REST Controllers and Services

Each service exposes a simple REST endpoint and a service layer that uses MyBatis to perform database operations. Example for the account service:

@RestController
public class AccountController {
    @Autowired
    AccountService accountService;

    @GetMapping("/debit")
    public String debit(@RequestParam("userId") String userId,
                       @RequestParam("money") int money) {
        accountService.debit(userId, money);
        return "account debit success";
    }
}

@Service
public class AccountServiceImpl implements AccountService {
    @Autowired
    AccountTblMapper accountTblMapper;

    @Transactional
    @Override
    public void debit(String userId, int money) {
        accountTblMapper.debit(userId, money);
    }
}

OpenFeign Clients

Business service calls other services via OpenFeign interfaces, e.g.:

@FeignClient(value = "seata-account")
public interface AccountFeignClient {
    @GetMapping("/debit")
    String debit(@RequestParam("userId") String userId,
                 @RequestParam("money") int money);
}

Configuration

All services share similar Maven dependencies (Spring Boot, Spring Cloud, MyBatis, MySQL driver) and a application.yml that configures Nacos discovery and the service name. The global transaction group is set to the default:

seata:
  tx-service-group: default_tx_group

A file.conf placed in src/main/resources tells each service how to locate the Seata TC:

service {
  vgroupMapping.default_tx_group = "default"
  default.grouplist = "127.0.0.1:8091"
  enableDegrade = false
  disableGlobalTransaction = false
}

Running Seata Server

Start a Seata 1.5 server with Docker:

docker run --name seata-server -p 8091:8091 -p 7091:7091 seataio/seata-server:1.5.0

Access the console at http://localhost:7091 (username/password: seata).

Two‑Phase Commit Protocol

Seata implements a two‑stage commit:

Phase 1 – Each branch transaction performs a local commit and writes an undo log.

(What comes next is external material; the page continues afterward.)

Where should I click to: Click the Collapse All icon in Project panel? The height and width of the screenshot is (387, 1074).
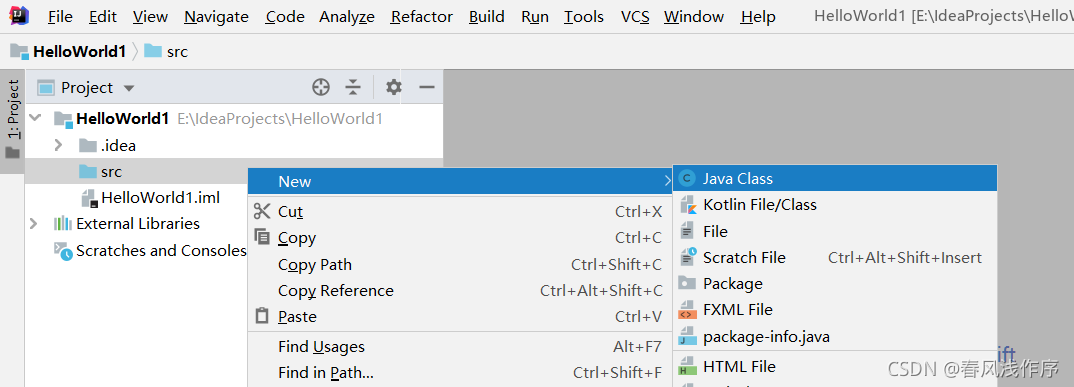(353, 87)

Phase 2 – The TC decides to commit or roll back all branches.

The process is illustrated in the following diagram:

Transaction Modes

Seata supports four modes:

AT (Automatic Transaction)

Default mode where Seata automatically handles commit/rollback using undo logs. All branch transactions in the example have branchType=AT.

XA

Uses the database‑native XA protocol. To enable, set seata.data-source-proxy-mode=XA in the configuration. XA holds locks for the entire transaction, which can impact performance compared to AT.

TCC (Try‑Confirm‑Cancel)

Manual two‑phase protocol where developers implement prepare, commit, and rollback methods. Suitable for non‑database resources such as sending emails or SMS.

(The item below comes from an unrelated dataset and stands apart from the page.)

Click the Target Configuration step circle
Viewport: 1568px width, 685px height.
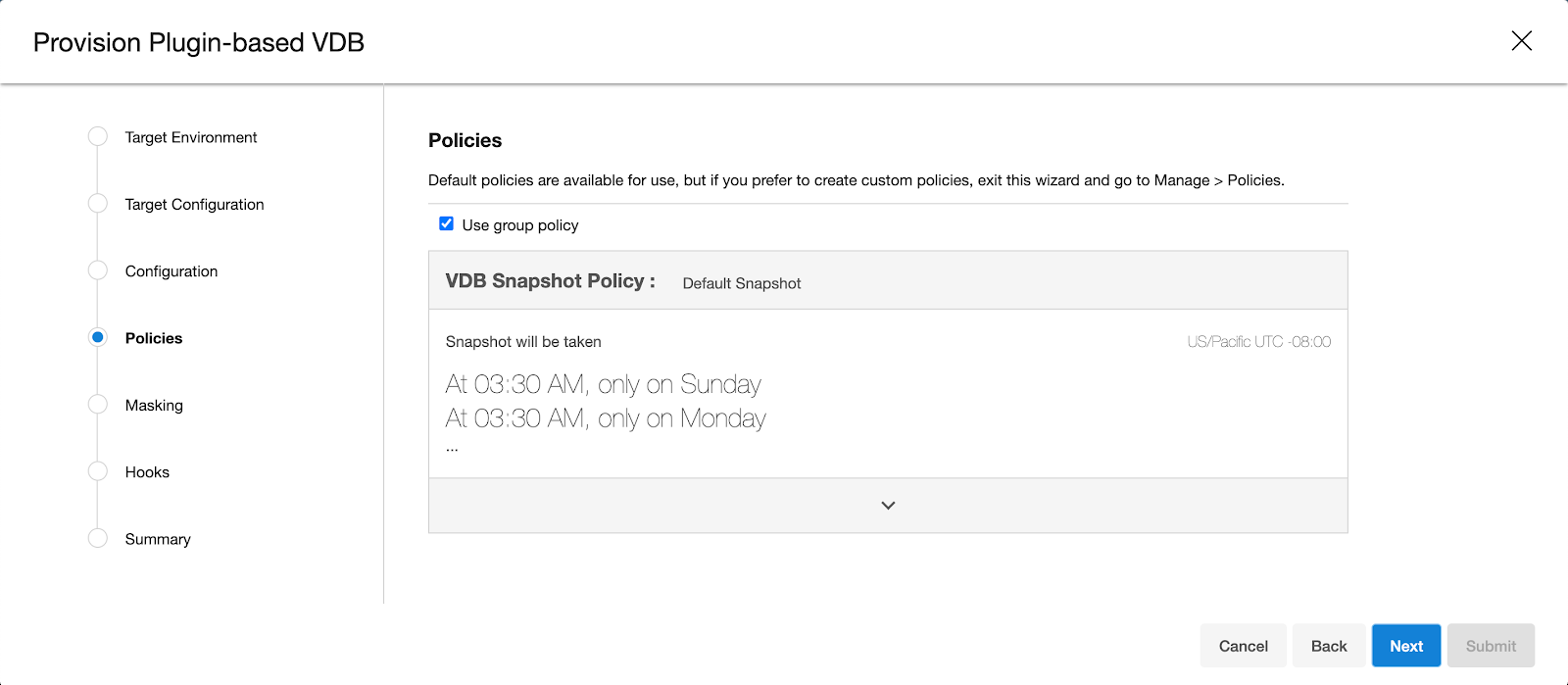point(98,204)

public interface TccActionOne {
    @TwoPhaseBusinessAction(name = "DubboTccActionOne", commitMethod = "commit", rollbackMethod = "rollback")
    boolean prepare(BusinessActionContext ctx, @BusinessActionContextParameter(paramName = "a") String a);
    boolean commit(BusinessActionContext ctx);
    boolean rollback(BusinessActionContext ctx);
}

Saga

Long‑running transaction model that uses asynchronous messages to trigger compensating actions when a step fails. Ideal for workflows with human approval or external interactions.

Debugging with Seata Console

Set breakpoints in the business service, then invoke the purchase API:

http://localhost:11000/purchase?userId=1&commodityCode=P0001&count=2

Observe the global transaction in the Seata console, view branch status ( Registered), global locks, and undo logs stored in the undo_log table of each database.

Summary

This guide demonstrates a complete end‑to‑end implementation of distributed transactions using Seata, Spring Cloud, MyBatis, and OpenFeign. It covers service design, database schema, code implementation, configuration, server deployment, transaction protocols, mode selection, and practical debugging, providing a solid foundation for building reliable microservice systems.